§ DATA PROVIDED

----------

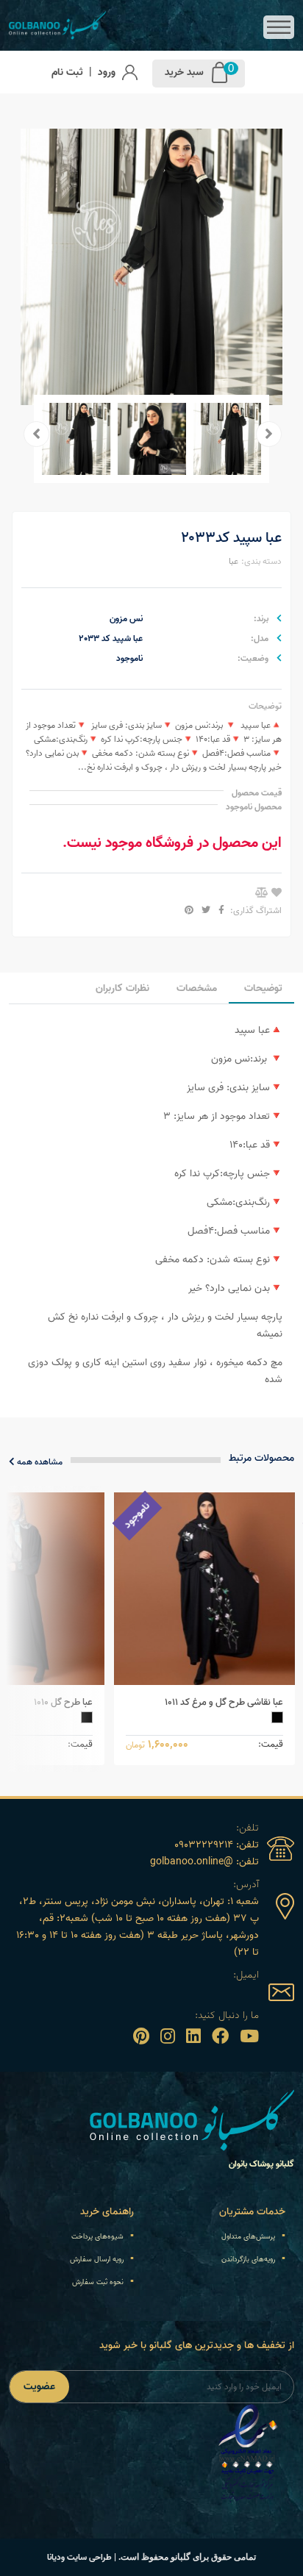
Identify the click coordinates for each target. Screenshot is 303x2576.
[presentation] (269, 434)
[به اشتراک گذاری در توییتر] (204, 910)
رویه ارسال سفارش (97, 2259)
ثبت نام (67, 72)
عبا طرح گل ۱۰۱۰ (63, 1702)
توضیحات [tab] (263, 988)
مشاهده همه (39, 1462)
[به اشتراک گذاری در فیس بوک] (220, 910)
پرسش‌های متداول (248, 2236)
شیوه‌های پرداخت (97, 2236)
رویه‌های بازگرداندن (248, 2259)
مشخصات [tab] (197, 988)
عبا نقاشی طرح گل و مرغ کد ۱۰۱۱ (224, 1702)
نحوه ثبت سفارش (98, 2282)
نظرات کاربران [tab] (122, 988)
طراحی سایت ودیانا (79, 2557)
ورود (106, 72)
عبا (233, 561)
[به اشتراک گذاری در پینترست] (189, 910)
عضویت (39, 2386)
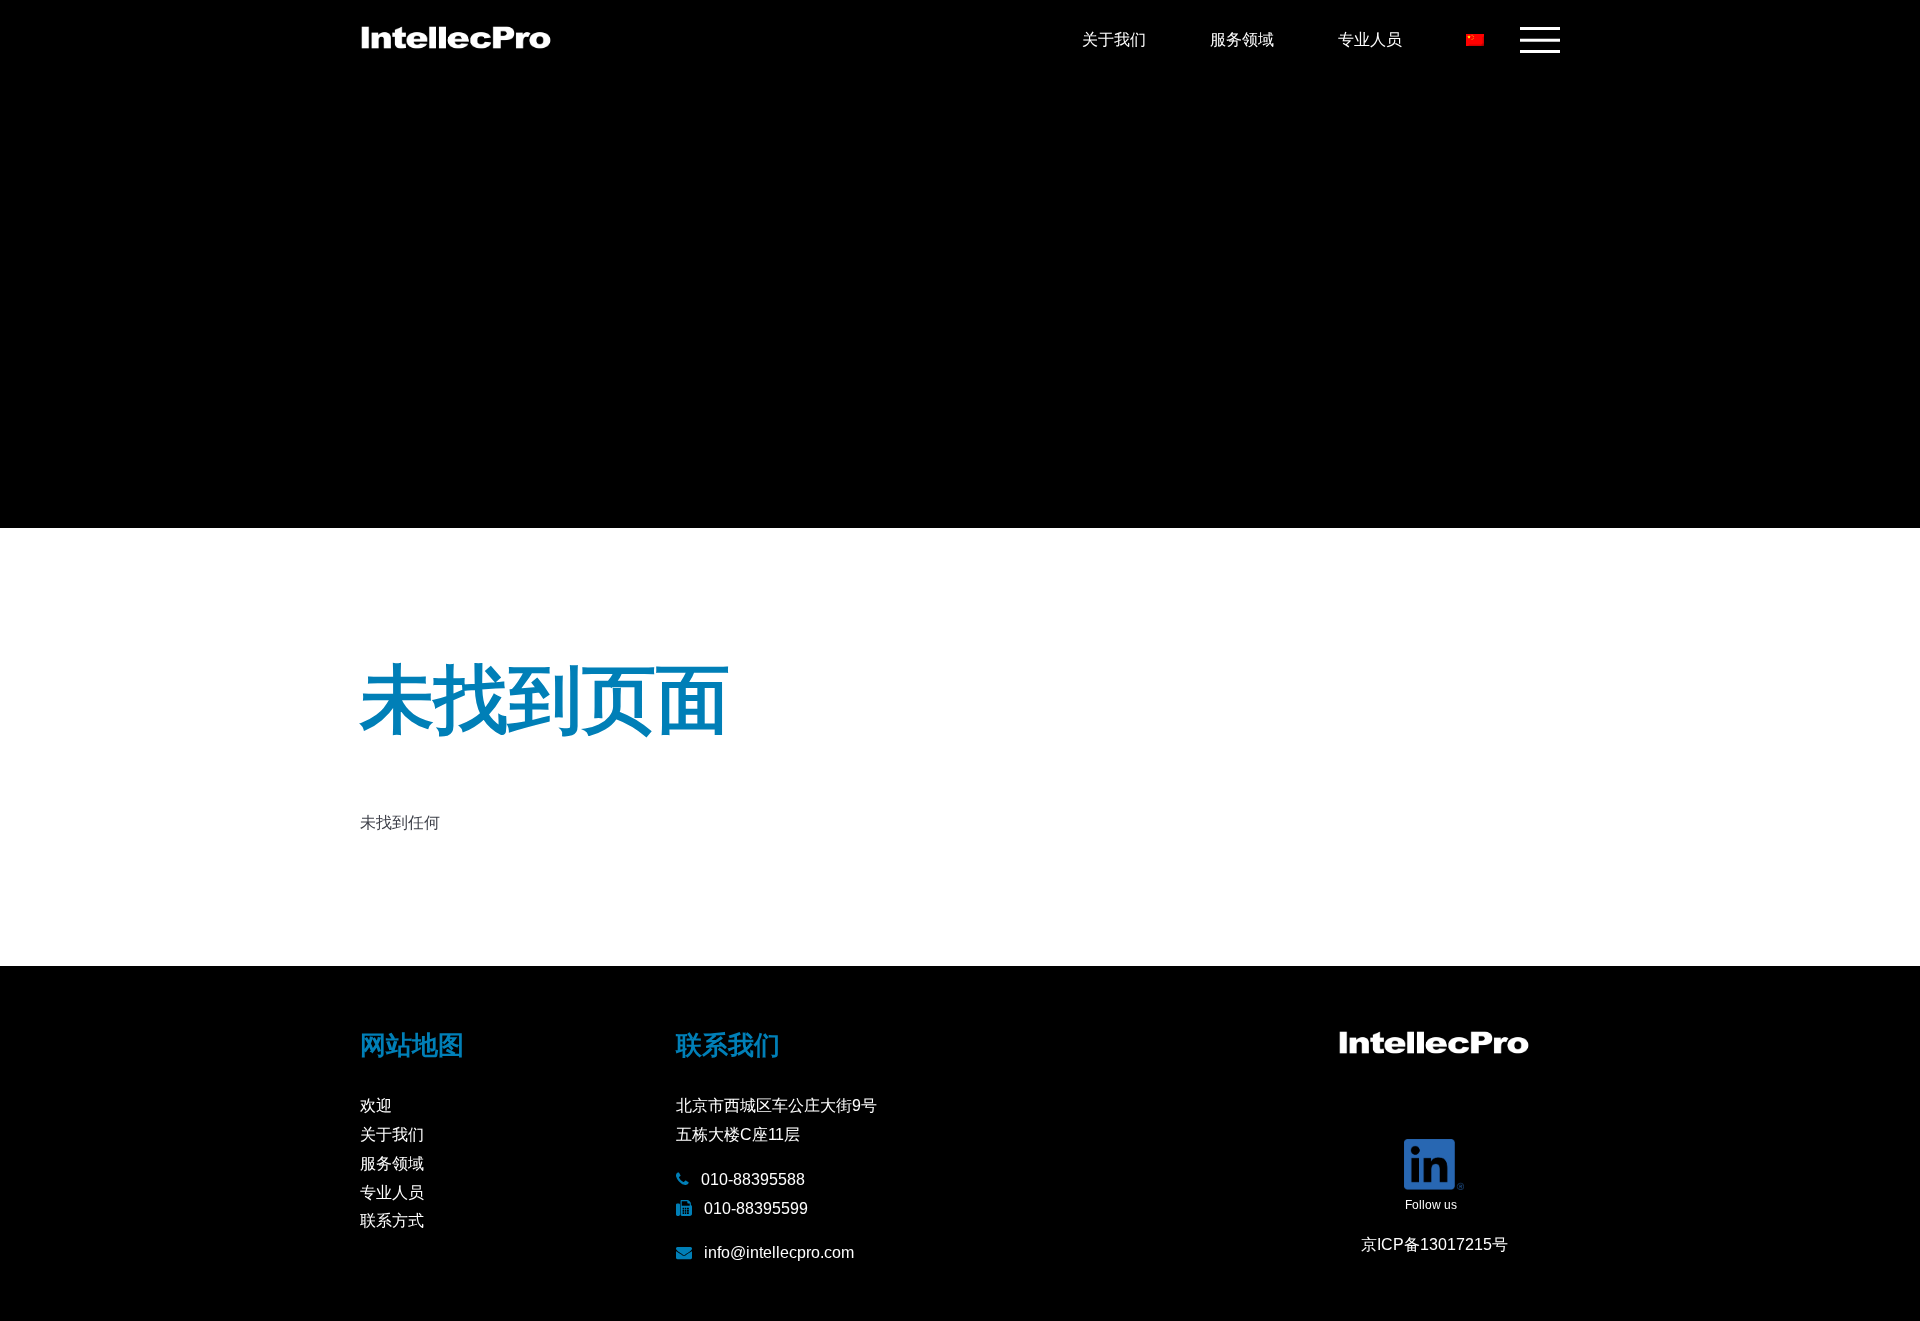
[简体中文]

----------

§ TASK PROMPT
From the entries above, give again exactly the lines running from the line with "[به اشتراک گذاری در فیس بوک] (220, 910)" to the line with "عبا (233, 561)"; include both of those lines.

§ TASK RESULT
[به اشتراک گذاری در فیس بوک] (220, 910)
پرسش‌های متداول (248, 2236)
شیوه‌های پرداخت (97, 2236)
رویه‌های بازگرداندن (248, 2259)
مشخصات [tab] (197, 988)
عبا نقاشی طرح گل و مرغ کد ۱۰۱۱ (224, 1702)
نحوه ثبت سفارش (98, 2282)
نظرات کاربران [tab] (122, 988)
طراحی سایت ودیانا (79, 2557)
ورود (106, 72)
عبا (233, 561)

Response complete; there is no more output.